Tras un primer intercambio de cumplidos cautelosos, don Maximiliano Quintana tomó la palabra como jefe supremo de su tertulia. Tras agradecer a los de don Carlos la bienvenida, dijo que no creía equivocarse si afirmaba que sus miembros estaban totalmente de acuerdo con la estrategia de pagar a una celebridad para que acudiera al Jute y atrajera público. Sus contertulios asistieron gravemente. Don Maximiliano añadió:

—El primer punto que deberíamos acordar es la persona que va a venir. ¿Han pensado ustedes en alguien?

—Yo había pensado en traer a un nuevo valor de la Residencia que se llama Federico García Lorca, un verdadero… —empezó a decir don Carlos Hernando. Amadéus le interrumpió con firmeza:

—Protesto. Me opongo a que venga nadie de la Residencia de Estudiantes.

—¿Qué tiene usted contra la Residencia? —le preguntó Carlos Hernando ofendido.

—No tengo nada, pero no me gusta lo que se oye por ahí —repuso Amadéus dignamente.

—Lo que usted oye por ahí son infundios, eso por descontado. El señor Iglesias se lo puede confirmar. Me consta que los gamberros que intentaron asesinar a Juan Ramón Jiménez han sido expulsados. Puede decirse que los cánceres de esa gran institución ya han sido destripados.

—Querrá usted decir extirpados —corrigió Amadéus.

—Sí, eso, extirpados —concedió don Carlos muy turbado—. No sé lo que digo. Las calumnias que se vierten contra el proyecto más ambicioso, moderno y europeizante que hemos tenido en la historia de España me hacen perder los estribos.
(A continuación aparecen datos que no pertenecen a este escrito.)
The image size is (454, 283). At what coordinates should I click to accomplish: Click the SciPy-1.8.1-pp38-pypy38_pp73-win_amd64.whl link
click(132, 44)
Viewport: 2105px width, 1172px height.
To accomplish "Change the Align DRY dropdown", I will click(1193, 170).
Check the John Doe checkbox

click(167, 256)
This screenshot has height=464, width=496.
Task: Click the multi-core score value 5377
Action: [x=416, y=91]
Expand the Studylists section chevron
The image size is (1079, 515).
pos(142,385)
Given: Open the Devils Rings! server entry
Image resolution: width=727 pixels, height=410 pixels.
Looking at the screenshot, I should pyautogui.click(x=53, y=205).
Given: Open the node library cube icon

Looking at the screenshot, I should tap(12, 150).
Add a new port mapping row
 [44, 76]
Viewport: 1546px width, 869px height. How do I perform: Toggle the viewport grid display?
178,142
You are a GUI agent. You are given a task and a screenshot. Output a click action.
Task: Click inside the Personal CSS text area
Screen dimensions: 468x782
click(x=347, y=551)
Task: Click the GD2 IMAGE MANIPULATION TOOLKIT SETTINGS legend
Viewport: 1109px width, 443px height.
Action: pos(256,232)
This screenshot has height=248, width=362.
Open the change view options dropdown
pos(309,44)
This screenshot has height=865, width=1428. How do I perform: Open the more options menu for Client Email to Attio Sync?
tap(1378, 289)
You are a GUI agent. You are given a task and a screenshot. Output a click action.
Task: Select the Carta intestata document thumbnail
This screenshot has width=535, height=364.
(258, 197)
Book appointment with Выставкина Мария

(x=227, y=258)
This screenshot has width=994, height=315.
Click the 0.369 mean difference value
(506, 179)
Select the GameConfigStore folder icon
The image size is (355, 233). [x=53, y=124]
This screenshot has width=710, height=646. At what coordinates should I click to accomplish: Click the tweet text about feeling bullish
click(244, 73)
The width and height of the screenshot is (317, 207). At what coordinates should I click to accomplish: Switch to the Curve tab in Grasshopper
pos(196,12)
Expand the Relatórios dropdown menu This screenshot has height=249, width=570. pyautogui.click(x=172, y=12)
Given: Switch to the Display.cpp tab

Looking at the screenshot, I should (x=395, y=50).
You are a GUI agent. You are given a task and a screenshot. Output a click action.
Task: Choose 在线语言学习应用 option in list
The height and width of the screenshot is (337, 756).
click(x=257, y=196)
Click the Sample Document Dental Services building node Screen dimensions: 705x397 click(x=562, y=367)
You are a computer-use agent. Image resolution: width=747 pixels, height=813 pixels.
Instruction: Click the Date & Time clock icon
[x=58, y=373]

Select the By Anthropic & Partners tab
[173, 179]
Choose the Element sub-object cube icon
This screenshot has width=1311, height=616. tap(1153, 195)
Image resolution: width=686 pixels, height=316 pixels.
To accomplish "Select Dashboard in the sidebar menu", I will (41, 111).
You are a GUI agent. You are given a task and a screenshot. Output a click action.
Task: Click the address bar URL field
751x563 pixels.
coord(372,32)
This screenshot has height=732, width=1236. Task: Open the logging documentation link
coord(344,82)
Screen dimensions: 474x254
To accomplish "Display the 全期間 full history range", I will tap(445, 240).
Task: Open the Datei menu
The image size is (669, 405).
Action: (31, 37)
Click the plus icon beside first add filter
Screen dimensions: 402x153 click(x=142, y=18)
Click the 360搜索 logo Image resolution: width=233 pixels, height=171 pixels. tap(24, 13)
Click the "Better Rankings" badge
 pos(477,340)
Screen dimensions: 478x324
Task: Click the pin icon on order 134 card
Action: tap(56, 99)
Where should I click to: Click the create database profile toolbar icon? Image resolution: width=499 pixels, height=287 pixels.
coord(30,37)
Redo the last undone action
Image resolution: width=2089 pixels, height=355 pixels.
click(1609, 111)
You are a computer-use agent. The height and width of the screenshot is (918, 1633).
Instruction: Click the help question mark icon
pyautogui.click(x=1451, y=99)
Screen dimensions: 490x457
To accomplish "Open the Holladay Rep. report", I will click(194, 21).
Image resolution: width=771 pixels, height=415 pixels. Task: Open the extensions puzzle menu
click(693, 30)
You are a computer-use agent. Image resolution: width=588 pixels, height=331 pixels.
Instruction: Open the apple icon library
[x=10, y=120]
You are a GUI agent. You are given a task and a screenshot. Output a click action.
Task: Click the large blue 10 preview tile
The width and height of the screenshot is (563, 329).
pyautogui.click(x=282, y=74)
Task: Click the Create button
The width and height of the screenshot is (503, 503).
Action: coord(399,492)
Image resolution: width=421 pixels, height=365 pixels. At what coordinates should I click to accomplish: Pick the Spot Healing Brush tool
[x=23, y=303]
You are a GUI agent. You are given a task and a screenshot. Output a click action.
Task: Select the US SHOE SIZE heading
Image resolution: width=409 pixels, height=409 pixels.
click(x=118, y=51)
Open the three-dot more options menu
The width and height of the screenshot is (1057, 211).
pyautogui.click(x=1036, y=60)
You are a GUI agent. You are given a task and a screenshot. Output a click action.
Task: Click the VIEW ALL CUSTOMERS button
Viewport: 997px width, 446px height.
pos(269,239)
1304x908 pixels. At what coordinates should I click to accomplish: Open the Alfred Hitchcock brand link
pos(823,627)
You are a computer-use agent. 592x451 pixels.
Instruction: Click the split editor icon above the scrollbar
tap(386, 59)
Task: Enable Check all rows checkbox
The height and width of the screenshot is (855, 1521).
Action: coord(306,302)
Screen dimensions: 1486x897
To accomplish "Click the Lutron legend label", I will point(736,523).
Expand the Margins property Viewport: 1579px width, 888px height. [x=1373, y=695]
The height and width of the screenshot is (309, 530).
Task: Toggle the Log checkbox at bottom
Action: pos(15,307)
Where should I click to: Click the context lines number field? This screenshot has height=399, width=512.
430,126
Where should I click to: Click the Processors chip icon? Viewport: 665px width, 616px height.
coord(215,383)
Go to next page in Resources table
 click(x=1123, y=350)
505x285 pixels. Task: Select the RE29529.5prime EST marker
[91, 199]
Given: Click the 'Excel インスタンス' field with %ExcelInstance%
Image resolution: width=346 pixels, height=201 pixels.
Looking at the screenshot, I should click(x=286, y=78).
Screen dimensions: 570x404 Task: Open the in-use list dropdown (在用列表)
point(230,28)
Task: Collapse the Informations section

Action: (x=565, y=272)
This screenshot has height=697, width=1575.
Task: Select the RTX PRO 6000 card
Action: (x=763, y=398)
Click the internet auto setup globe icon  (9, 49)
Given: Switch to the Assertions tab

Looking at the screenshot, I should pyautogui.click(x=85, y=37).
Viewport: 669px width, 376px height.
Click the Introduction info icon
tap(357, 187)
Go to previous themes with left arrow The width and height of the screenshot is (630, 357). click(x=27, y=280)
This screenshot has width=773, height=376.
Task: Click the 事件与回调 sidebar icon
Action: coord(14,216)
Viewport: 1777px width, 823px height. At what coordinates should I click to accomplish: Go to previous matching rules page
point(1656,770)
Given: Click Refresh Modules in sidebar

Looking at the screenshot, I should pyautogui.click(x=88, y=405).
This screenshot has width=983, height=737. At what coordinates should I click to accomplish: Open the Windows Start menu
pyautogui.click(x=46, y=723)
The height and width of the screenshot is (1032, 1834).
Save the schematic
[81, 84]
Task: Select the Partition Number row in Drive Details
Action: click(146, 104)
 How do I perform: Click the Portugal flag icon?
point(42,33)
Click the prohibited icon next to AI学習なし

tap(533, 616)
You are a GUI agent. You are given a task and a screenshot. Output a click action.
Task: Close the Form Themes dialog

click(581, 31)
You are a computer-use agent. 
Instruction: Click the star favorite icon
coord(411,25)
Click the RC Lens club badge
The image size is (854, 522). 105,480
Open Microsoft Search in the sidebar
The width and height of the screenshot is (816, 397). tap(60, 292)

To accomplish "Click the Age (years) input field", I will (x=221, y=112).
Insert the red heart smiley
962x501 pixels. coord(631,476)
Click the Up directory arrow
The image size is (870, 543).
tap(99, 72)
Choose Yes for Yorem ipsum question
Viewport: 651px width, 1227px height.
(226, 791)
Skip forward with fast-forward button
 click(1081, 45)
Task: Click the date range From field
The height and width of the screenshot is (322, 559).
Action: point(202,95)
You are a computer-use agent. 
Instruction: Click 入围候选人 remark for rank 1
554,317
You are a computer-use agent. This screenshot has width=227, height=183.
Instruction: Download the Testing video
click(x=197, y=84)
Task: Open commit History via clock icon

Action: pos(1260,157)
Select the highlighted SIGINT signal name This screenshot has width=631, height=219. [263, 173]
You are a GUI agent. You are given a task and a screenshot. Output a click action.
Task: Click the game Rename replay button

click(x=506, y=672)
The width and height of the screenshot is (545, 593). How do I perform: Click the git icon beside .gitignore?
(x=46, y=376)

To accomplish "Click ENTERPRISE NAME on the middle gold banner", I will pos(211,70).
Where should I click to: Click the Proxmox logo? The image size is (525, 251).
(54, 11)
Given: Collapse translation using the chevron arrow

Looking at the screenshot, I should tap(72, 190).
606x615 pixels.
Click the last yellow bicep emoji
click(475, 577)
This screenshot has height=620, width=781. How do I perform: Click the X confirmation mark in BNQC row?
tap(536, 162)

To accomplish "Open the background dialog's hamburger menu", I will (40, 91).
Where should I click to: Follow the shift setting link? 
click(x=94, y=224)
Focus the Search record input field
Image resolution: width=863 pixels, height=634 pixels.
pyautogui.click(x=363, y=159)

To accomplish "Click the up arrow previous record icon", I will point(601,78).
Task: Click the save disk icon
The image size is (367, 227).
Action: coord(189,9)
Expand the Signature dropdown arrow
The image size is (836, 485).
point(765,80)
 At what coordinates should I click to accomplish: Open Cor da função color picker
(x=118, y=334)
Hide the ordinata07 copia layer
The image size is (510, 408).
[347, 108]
—¿Es verdad que los han metido en chirona sin juicio y sin nada? —quiso saber don Críspulo Pinar.

—¡Cómo los van a haber metido en la cárcel! Han sido sencillamente expulsados de la Residencia, sin más —aclaró el señor Iglesias.

—Pues yo he oído que al cabecilla le fusilaron el otro día en secreto al amanecer. Orden directa de Primo de Rivera. Parece ser que era sodomita —informó Marcelino Valtueña.

—Caballeros: pensé que tenían talante negociador. No estamos aquí para alimentar infundios que lo único que hacen es dañar la cultura y en última instancia la sociedad española en su conjunto, sino para decidir a qué personaje público traemos a nuestra tertulia —recordó don Carlos Hernando, intentando poner un poco de orden.

—¡Que sí tenemos talante negociador, hombre, que sí tenemos! Lo que sucede es que mis hombres son gente de humor y socarrona, y les gusta mezclar las burlas y las veras —explicó don Maximiliano.

—Pues sepan ustedes que a nosotros las burlas no nos hacen ninguna gracia.

Luisito apareció con la bandeja llena de cafés y mantecados.

—¡A ver, háganme un huequecito! —pidió el aprendiz—. ¿Y esto? ¿Quién ha pedido esto? —se preguntaron unos a otros.